● Фрагмент текста

▼

Читаем Плотин, или простота взгляда полностью

«Можно допустить, что чувственный мир получил свое бытие и присущие ему свойства извне. Но можно ли думать, что создатель его самопроизвольно представил себе землю, сказав себе, что надо поместить ее в центре мира, затем воду на земле, затем другие стихии, вплоть до самого неба, затем животных с отдельной формой для каждого из них, таких, как они есть, с внутренними и наружными органами, и что потом, разложив таким образом каждое явление в своем воображении, он действительно воплотил их в жизнь? Немыслимо, чтобы он мог вообразить это: откуда бы он взял представление о вещах, которые никогда не видел? А если он получил эти представления от кого-то другого, не мог ведь он работать, как это делают теперь ремесленники, с помощью рук и инструментов, руки и ноги появились позже. Значит, выходит, что все существует прежде всего в ином месте (в духовном мире). Затем, без чьей бы то ни было помощи, лишь благодаря свой близости… сразу является очертание и изображение всего этого… Все это мы говорим, чтобы показать, что вы можете объяснить, почему земля находится в центре, почему она сферична, почему эклиптика расположена именно таким образом; но это не потому, что вещам произвольно придали такой вид, ибо так надо было, а потому, что они в действительности таковы»

▲

● Задание A
Назовите все три вещи, объяснение которых, по словам фрагмента, под силу «вам» в последнем предложении.

Строки из набора данных по привязке к элементам экрана
▼

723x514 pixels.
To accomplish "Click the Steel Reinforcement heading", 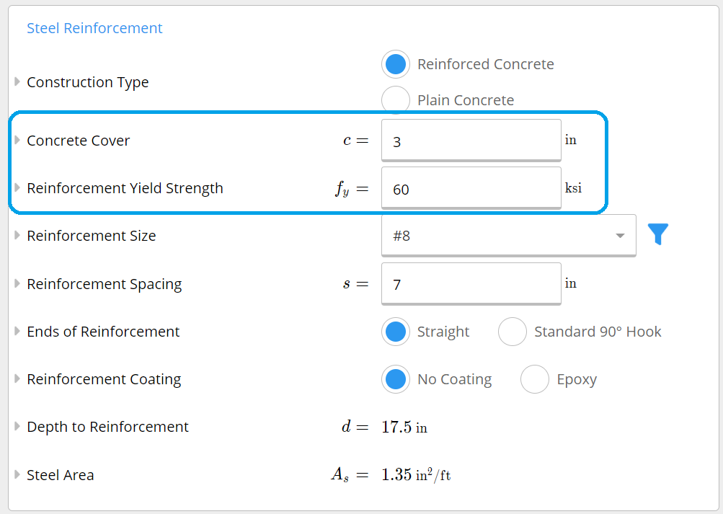I will pyautogui.click(x=94, y=28).
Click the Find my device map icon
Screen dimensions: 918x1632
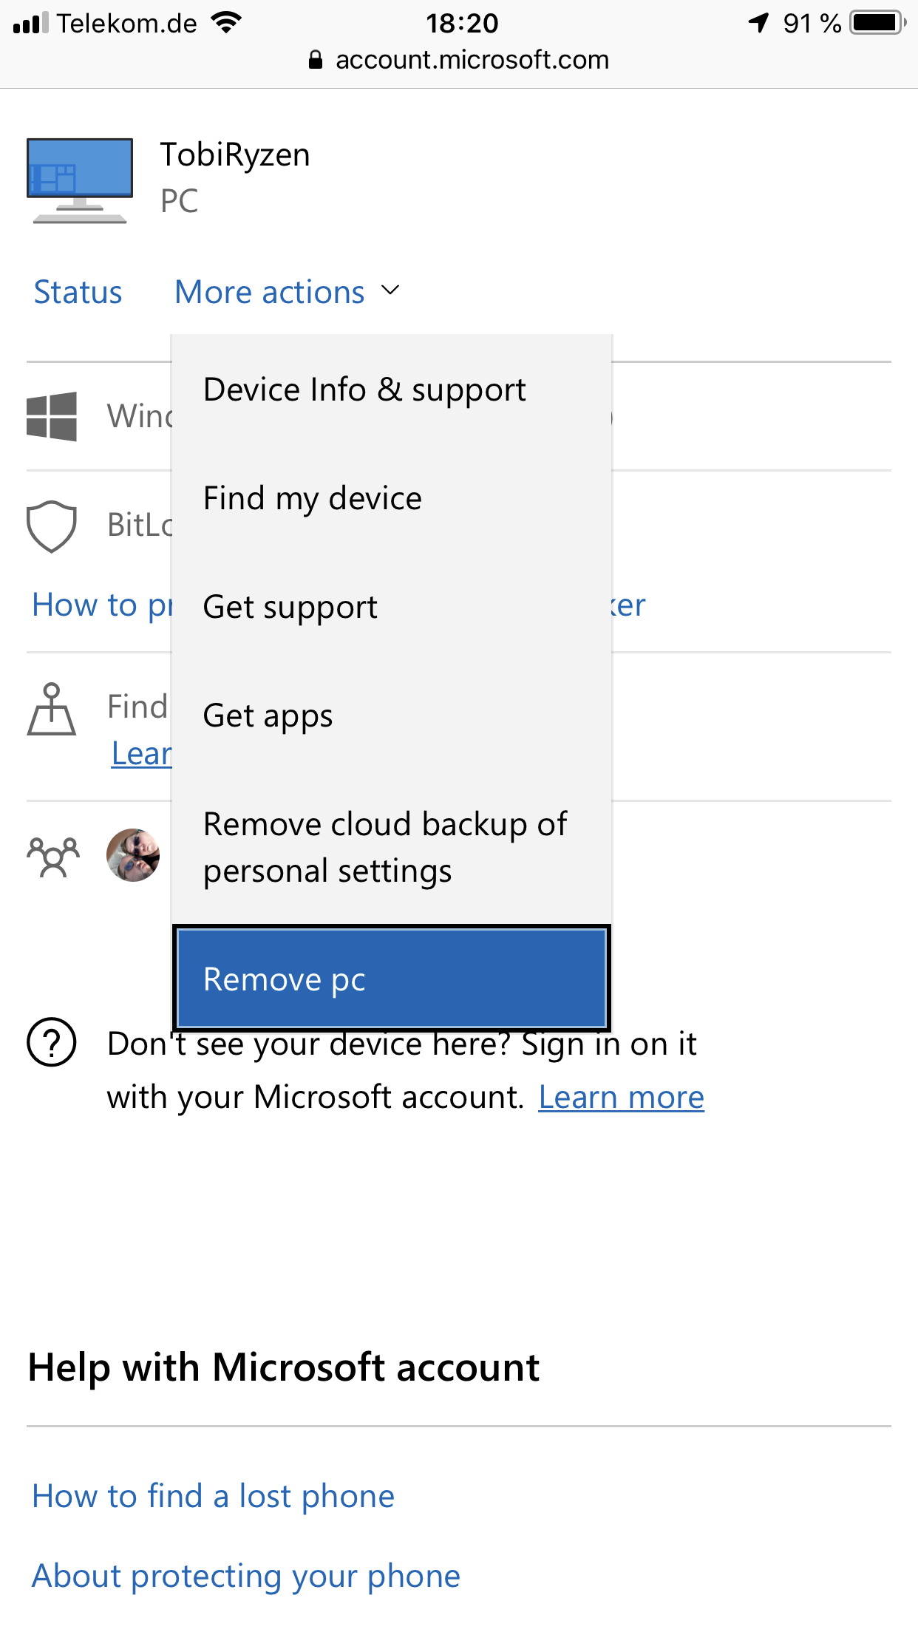[52, 710]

▲

● Задание B
Перепишите строки записей, начиная со строки, где есть "Click the Find my device map icon", и заканчивая концом записей, в виде таблицы Markdown с колонками «№» и «Строка». Пустые строки пропустите, картинки в ответ не включайте.

● Полный ответ A
1. Почему земля находится в центре.
2. Почему она сферична.
3. Почему эклиптика расположена именно таким образом.

● Полный ответ B
| № | Строка |
|---|---|
| 1 | Click the Find my device map icon |
| 2 | Screen dimensions: 918x1632 |
| 3 | [52, 710] |